◆ PROBLEM DESCRIPTION:
Your task is to transcribe exactly, and only, the lines running from the one with "Given: Click the" to the end of the listing below, inclusive, with every picture left out.

START PROVIDED DATA

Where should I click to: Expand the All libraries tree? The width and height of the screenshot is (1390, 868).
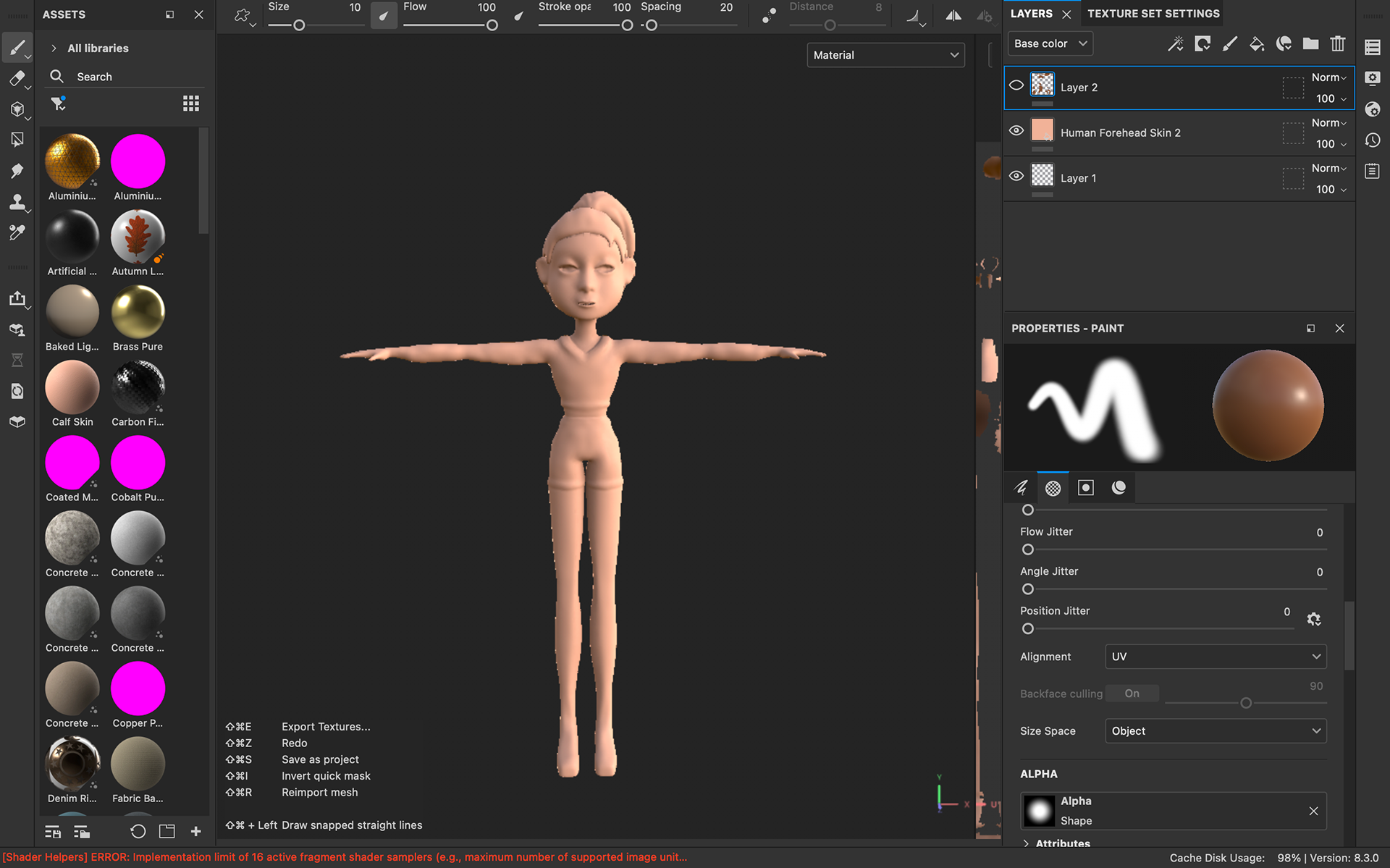pyautogui.click(x=54, y=49)
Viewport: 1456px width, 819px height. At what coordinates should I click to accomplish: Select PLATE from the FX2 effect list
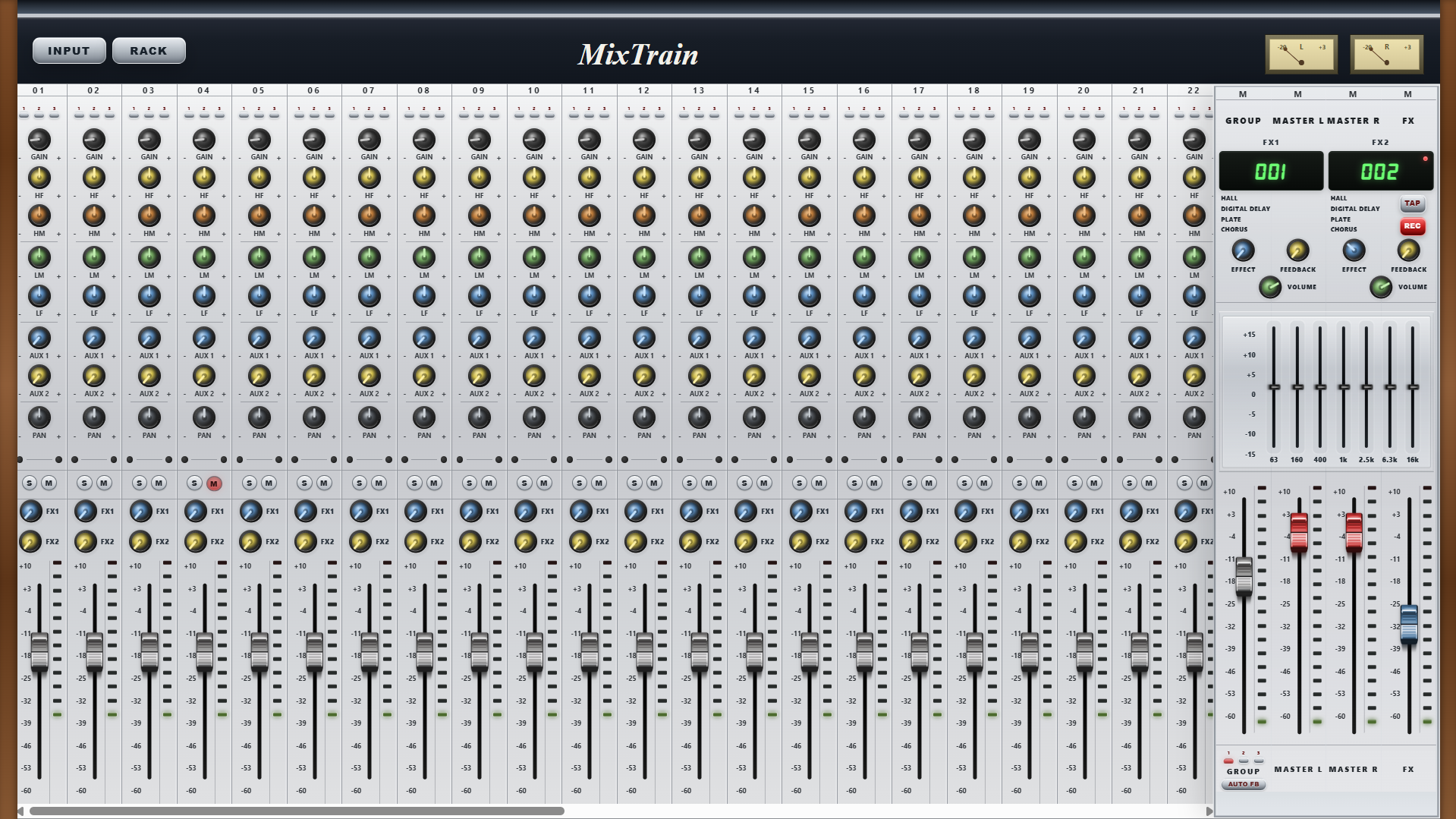(1342, 219)

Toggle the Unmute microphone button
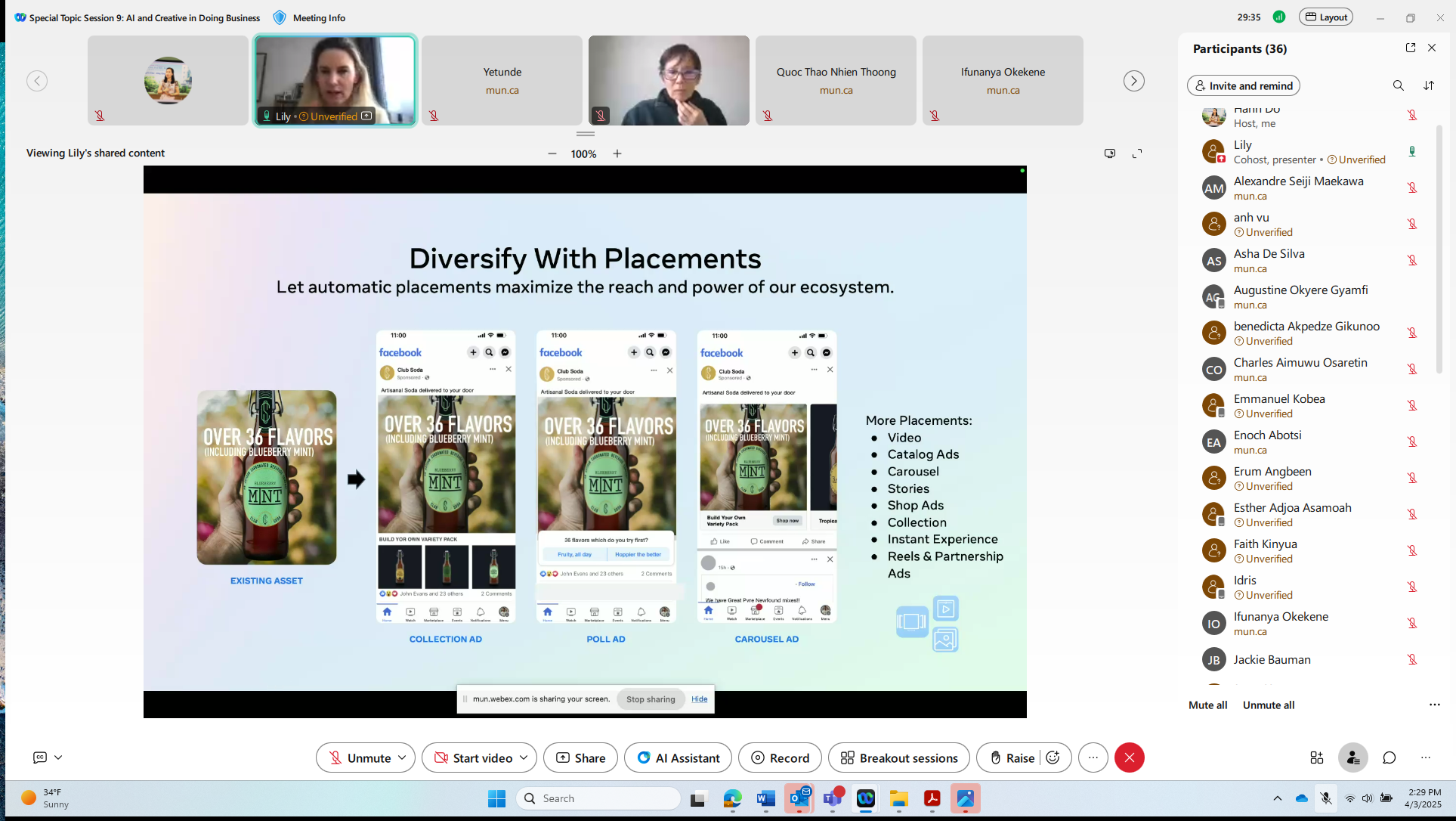(x=360, y=757)
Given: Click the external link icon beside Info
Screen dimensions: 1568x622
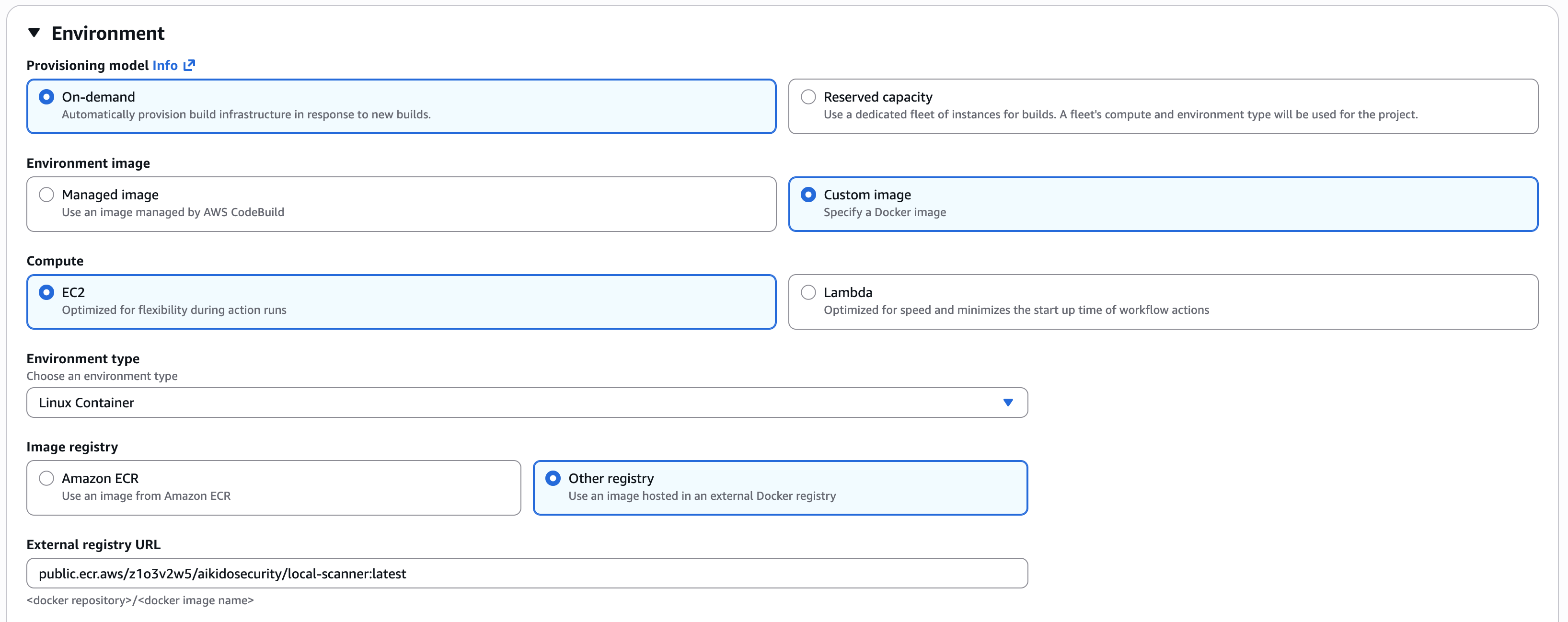Looking at the screenshot, I should pyautogui.click(x=189, y=65).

END PROVIDED DATA

◆ EXERCISE RESULT:
Given: Click the external link icon beside Info
Screen dimensions: 1568x622
Looking at the screenshot, I should pyautogui.click(x=189, y=65).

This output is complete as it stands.